#### 처리할 데이터 ####

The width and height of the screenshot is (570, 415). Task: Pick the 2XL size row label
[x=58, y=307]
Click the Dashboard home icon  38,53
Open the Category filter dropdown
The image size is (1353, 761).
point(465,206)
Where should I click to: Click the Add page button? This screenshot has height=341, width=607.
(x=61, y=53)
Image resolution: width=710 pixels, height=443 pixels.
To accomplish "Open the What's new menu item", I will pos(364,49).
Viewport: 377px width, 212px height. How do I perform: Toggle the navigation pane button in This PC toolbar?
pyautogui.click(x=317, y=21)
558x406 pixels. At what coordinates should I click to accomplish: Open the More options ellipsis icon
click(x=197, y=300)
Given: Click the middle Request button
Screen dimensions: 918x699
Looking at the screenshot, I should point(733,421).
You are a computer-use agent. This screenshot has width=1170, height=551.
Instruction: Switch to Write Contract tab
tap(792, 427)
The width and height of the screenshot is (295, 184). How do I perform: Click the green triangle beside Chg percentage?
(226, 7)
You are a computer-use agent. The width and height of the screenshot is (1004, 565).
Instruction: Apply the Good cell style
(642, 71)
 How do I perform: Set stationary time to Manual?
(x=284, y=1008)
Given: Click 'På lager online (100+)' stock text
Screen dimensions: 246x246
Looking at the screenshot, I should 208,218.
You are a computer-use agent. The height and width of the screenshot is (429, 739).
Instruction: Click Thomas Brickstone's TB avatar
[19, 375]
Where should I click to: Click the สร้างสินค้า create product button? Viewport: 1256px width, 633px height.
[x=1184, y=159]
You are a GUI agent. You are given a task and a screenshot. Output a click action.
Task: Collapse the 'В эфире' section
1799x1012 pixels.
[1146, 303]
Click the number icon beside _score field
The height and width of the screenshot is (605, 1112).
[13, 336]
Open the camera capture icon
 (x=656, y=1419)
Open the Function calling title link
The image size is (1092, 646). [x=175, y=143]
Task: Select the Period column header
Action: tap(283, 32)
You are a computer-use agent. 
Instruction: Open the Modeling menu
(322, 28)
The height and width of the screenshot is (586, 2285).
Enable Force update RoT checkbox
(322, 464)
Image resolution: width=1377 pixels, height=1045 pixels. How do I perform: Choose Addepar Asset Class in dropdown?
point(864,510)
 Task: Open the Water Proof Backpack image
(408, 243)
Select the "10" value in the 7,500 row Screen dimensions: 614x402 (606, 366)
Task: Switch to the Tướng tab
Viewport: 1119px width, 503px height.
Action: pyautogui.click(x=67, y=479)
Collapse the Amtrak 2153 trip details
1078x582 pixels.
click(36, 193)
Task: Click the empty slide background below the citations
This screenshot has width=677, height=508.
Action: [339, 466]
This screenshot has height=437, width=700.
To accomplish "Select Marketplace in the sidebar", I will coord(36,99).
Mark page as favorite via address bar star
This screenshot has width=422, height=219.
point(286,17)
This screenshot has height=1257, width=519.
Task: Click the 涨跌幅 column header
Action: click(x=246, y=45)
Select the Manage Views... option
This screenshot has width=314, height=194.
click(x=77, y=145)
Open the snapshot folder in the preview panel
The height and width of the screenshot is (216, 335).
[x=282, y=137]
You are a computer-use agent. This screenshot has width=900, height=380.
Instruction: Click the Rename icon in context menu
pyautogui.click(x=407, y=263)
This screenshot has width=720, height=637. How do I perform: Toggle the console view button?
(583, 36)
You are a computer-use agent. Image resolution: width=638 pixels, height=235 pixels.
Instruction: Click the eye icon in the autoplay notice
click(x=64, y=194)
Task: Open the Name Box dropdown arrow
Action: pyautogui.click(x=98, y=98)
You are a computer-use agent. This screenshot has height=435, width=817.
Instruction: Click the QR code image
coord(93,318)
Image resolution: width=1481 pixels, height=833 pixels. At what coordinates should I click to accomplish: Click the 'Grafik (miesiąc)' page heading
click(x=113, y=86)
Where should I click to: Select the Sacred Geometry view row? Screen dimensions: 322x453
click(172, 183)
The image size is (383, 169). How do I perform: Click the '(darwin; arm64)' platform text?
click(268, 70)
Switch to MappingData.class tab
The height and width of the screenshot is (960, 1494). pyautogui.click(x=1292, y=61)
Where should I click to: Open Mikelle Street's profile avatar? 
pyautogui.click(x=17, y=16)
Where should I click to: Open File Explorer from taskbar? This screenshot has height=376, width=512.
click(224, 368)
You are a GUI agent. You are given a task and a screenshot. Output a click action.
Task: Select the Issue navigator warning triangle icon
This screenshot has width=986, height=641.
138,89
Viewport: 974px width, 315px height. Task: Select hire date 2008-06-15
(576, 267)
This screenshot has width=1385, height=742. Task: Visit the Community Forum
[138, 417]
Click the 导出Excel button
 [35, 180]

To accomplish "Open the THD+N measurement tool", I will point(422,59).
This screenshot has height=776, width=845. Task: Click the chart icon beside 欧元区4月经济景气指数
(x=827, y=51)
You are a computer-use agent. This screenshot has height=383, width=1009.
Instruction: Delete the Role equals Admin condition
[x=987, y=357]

####

위 항목에서 문자열 "menu"가 들어 있는 줄이 몇 개인지 세어 숫자만 쓰세요. 대소문자를 구분합니다.

# [해답]
3